Little or no evidence that herbal remedies relieve menopausal symptoms
There is no strong evidence either way for several herbal remedies commonly taken to relieve troublesome menopausal symptoms, concludes the January issue of the Drug and Therapeutics Bulletin (DTB). And for some, there is hardly any evidence at all.
Between 30% and 70% of women in industrialised countries will experience vasomotor symptoms around the menopause, such as hot flushes and night sweats, prompted by the sharp fall in oestrogen levels.
On average, such symptoms last for around four years, but in around one in 10 women, they can last more than 12 years.
Herbal remedies commonly used to relieve menopausal symptoms include black cohosh, red clover, Dong quai, evening primrose oil, and ginseng.

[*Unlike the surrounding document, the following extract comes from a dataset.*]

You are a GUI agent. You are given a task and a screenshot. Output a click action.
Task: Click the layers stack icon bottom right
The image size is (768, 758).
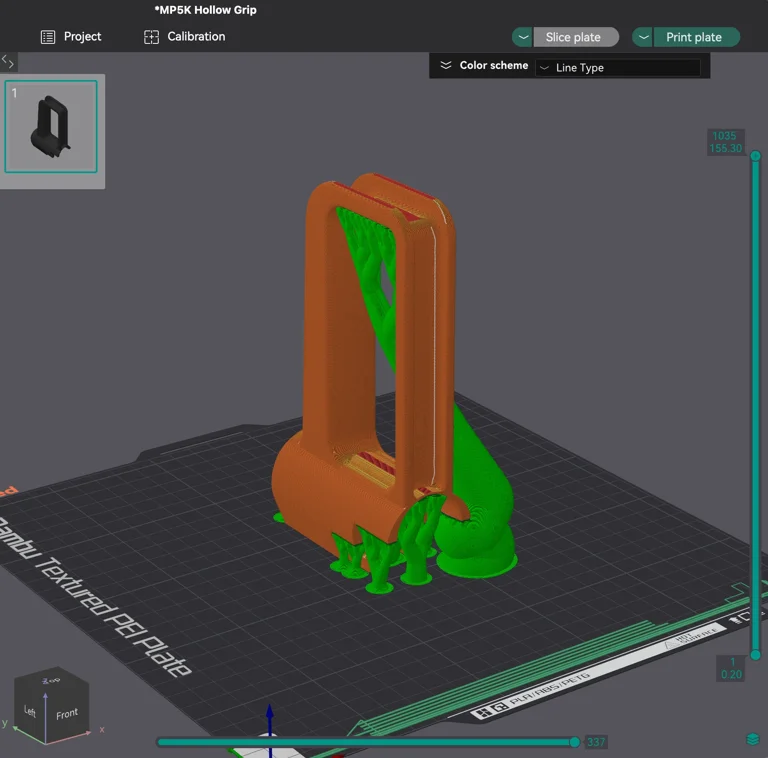click(752, 739)
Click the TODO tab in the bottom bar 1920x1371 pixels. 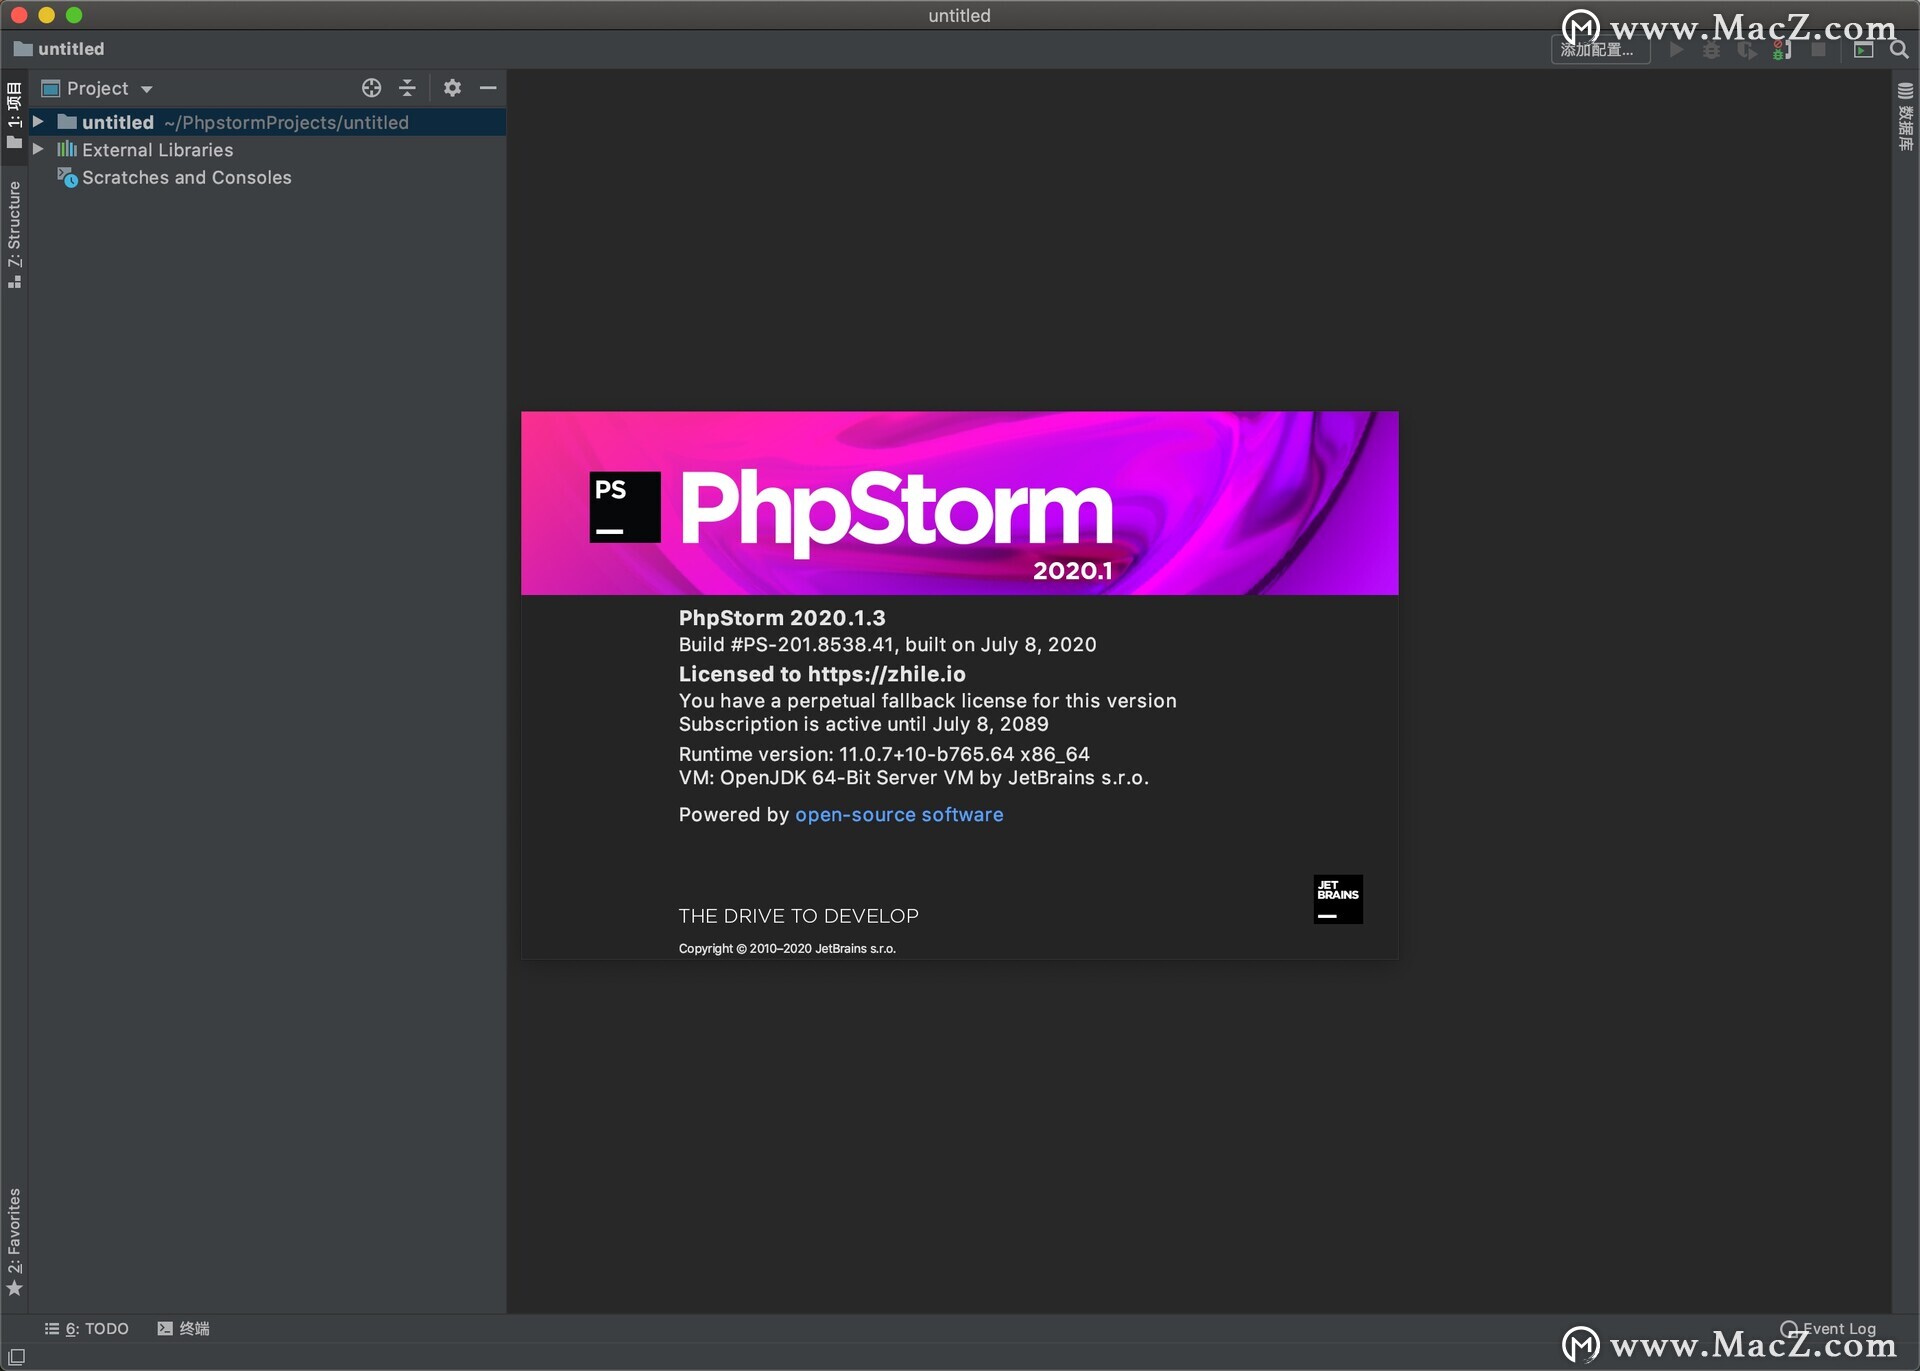83,1326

Others include wild yam extract, chaste tree, hops, sage leaf, and kava kava.
But little good quality evidence on the effectiveness of herbal medicines, or how they might react with prescription medicines is available, says DTB.
And, in general, safety has been under researched, which is a major concern given that herbal remedies are often assumed to be “safe” just on the grounds that they are “natural,” says DTB.
Published studies are often poorly designed, include too few participants, or don’t last long enough to be of real value.
Commenting on the move, DTB editor Dr Ike Iheanacho, said:
“For over 45 years, DTB has strived to produce rigorously researched information and advice for healthcare professionals, to help ensure patients get the best possible care. The newly redesigned version of the publication aims to continue and build on this tradition.”